> **How to complete this task**
Below are some records; output exactly the lines from the line with "The image size" to the line with "Instruction: Click the", both ends kept, and nothing more.

====== Records for this exercise

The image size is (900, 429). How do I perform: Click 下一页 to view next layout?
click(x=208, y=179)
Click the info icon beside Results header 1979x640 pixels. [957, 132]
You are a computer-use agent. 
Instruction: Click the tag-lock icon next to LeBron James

============
====== Records for this exercise

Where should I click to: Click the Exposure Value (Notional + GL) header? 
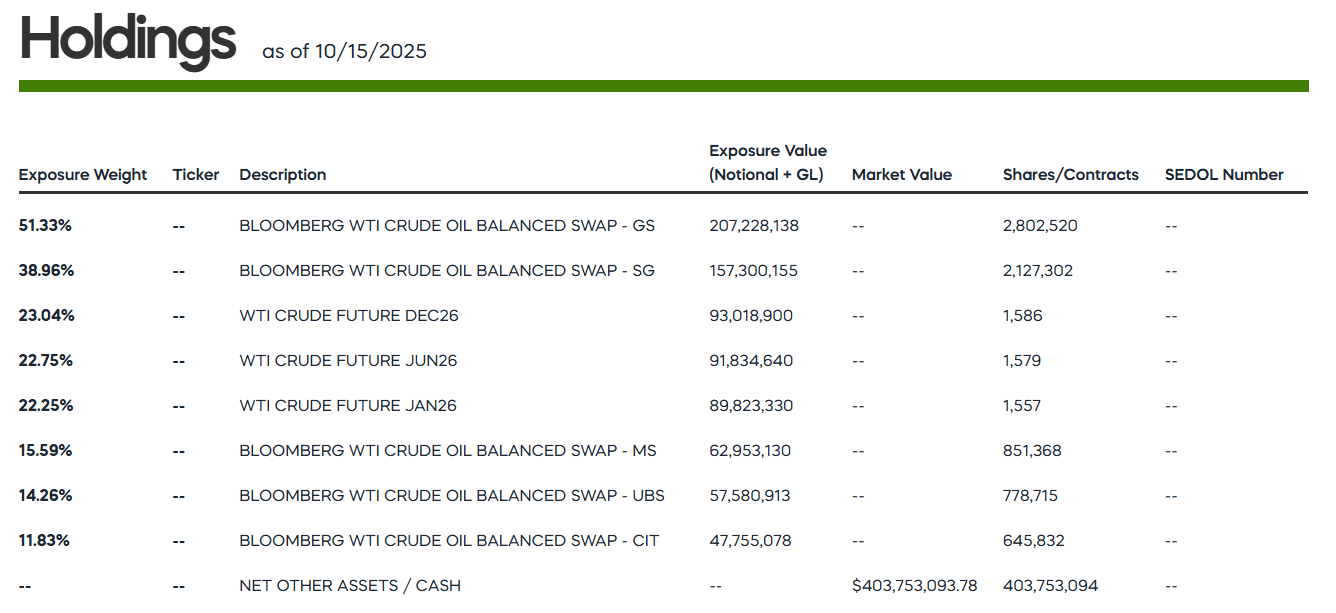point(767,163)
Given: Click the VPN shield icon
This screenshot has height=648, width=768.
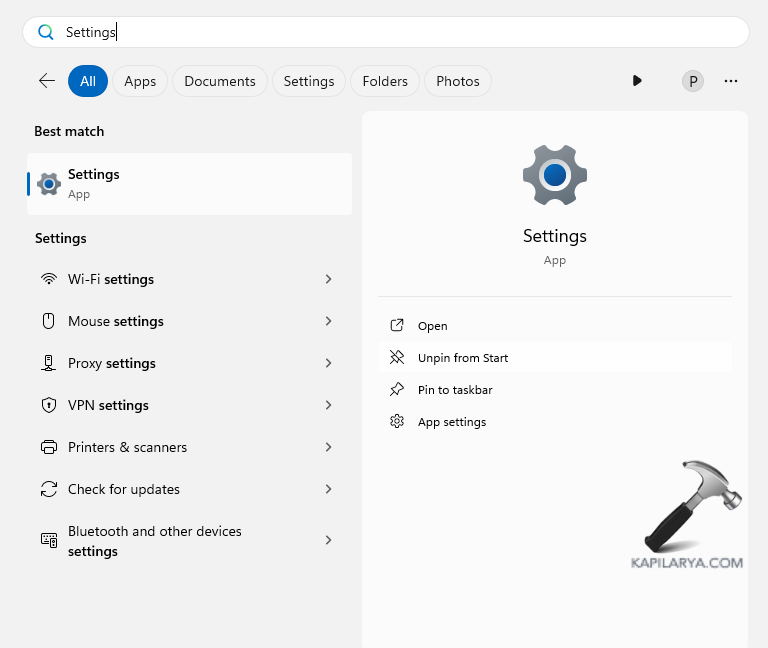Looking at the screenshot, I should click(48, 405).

============
====== Records for this exercise

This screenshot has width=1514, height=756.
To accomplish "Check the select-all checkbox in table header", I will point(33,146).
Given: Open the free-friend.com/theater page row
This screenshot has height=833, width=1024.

============

> **The answer**
The image size is (900, 429). How do I perform: Click 下一页 to view next layout?
click(x=208, y=179)
Click the info icon beside Results header 1979x640 pixels. [957, 132]
You are a computer-use agent. 
Instruction: Click the tag-lock icon next to LeBron James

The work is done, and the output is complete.